▶ [ABOUT THIS EXERCISE]
In the news article about the Worcester probation ruling, what did Judge John McCann impose on Glen Wheeler?

▶ [DOCUMENT SEGMENT]
========
March 13, 2006

No jail for kiddie ‘predator’

By Dave Wedge, Boston Herald

State police and victims’ parents are fuming that a Worcester judge refused to send a “most wanted” serial child rapist back to prison for fleeing to Florida and repeatedly violating his probation.  

Worcester Superior Court Judge John McCann put Winchendon child molester Glen Wheeler on 10 years’ probation and an electronic monitoring bracelet - even though the 56-year-old con has racked up 11 probation violations, has an alias and went on the run for eight months before being tracked down at a Tampa, Fla., mosque. Wheeler was on the state police list of “most wanted high-risk sex offenders.”

“I’m disgusted,” said the mother of a 5-year-old girl molested by Wheeler. “What is the justice system there for? He should have been put back in prison.”

A divorced father of two, Wheeler was released from prison in 2004 after serving nearly five years for molesting and taking nude videos of seven young girls and boys over several years. The victims were friends of Wheeler’s daughters.

He has refused a court order to register as a sex offender and even filed a lawsuit against the state, claiming that the order violated his civil rights. The suit was tossed out.

Wheeler, who converted to Islam and changed his name to Shareef Qadeer while in jail, became a concern for state probation officials after they discovered him living in a Roxbury mosque with several families and their children. In the fall of 2004, he disappeared, sparking an eight-month hunt by the State Police Violent Fugitive Apprehension Unit.

“I put a tremendous amount of time into tracking him,” said Trooper Matt Aumais of the fugitive squad.

Aumais tracked him to Tampa, Fla., where Wheeler was arrested at a mosque June 6, 2005 by U.S. Marshals. He fought extradition and remained in Florida for nearly four months, including a stint in a mental hospital after stabbing himself 20 times with a pencil.

When he was brought before Judge McCann on March 3, prosecutors from Worcester District Attorney John Conte’s office sought to have him sent back to prison for up to 10 years, but McCann opted for 10 years’ probation and the bracelet. Wheeler is being held in the Nashua Street jail on $500 bail pending a March 28 hearing on charges of failing to register as a sex offender.  

“I think it’s typical of what we’re seeing now and it has to stop,” said Laurie Myers of the victims rights group Community Voices. “Pedophiles are the most likely to reoffend and we’re letting them back out onto the streets.”    State police Lt. Kevin Horton of the fugitive squad said the case is “another example” of flaws in the state’s sex offender registry.  

“Failure to register is not being taken seriously in this state,” Horton said. “This man is a predator and I don’t think a bracelet is going to stop him from being a predator.”  

For the victims’ families, the possibility of Wheeler’s release is infuriating. 

“They’ve had their innocence robbed of them,” said the mother of three victims. “We trusted him and he used our children for his sickness and addiction. Our concern is that he will again do this.”
========
▶ [PROVIDED MATERIAL]

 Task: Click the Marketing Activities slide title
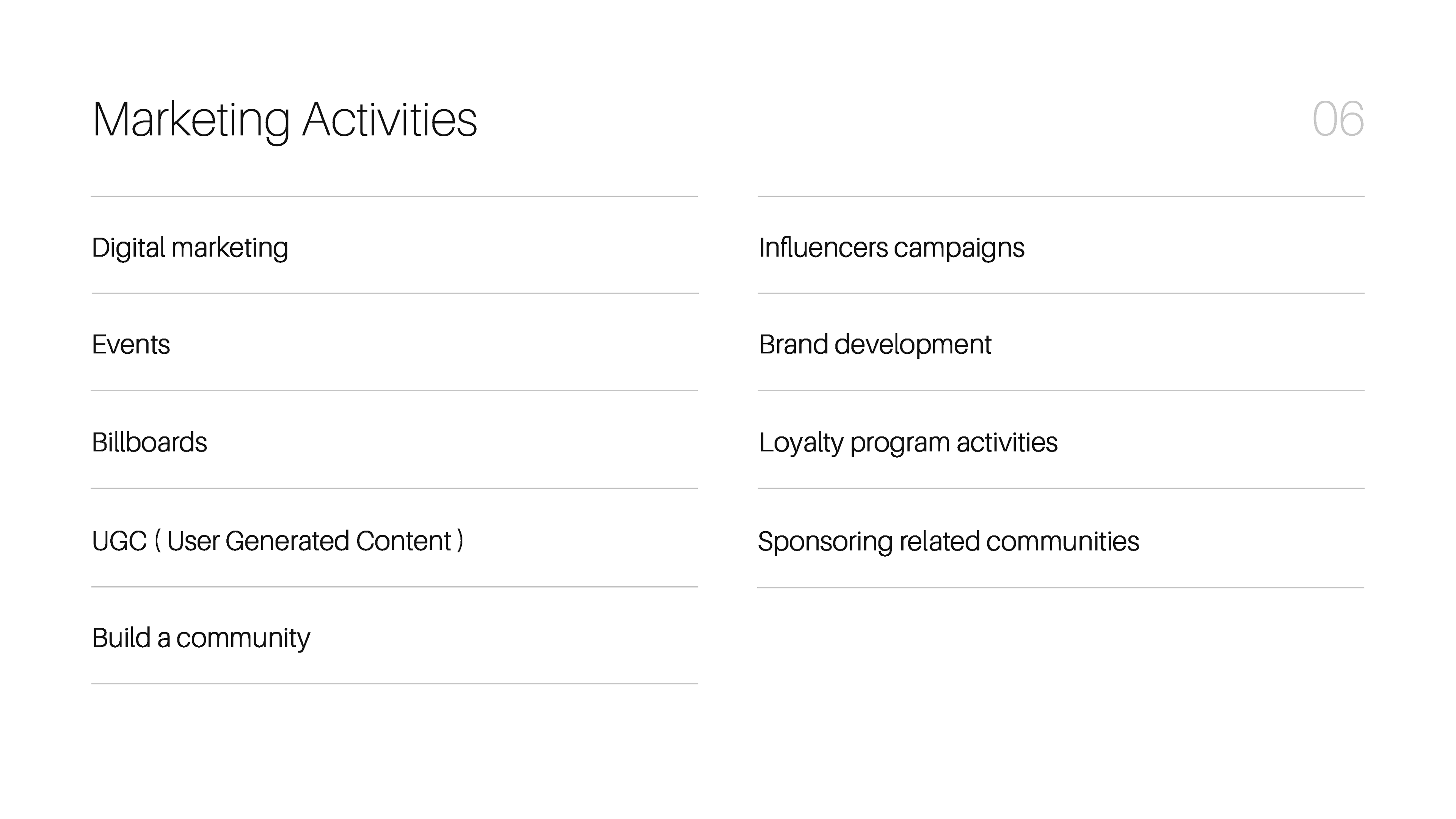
========
▶ [TASK ANSWER]
Ten years' probation and an electronic monitoring bracelet.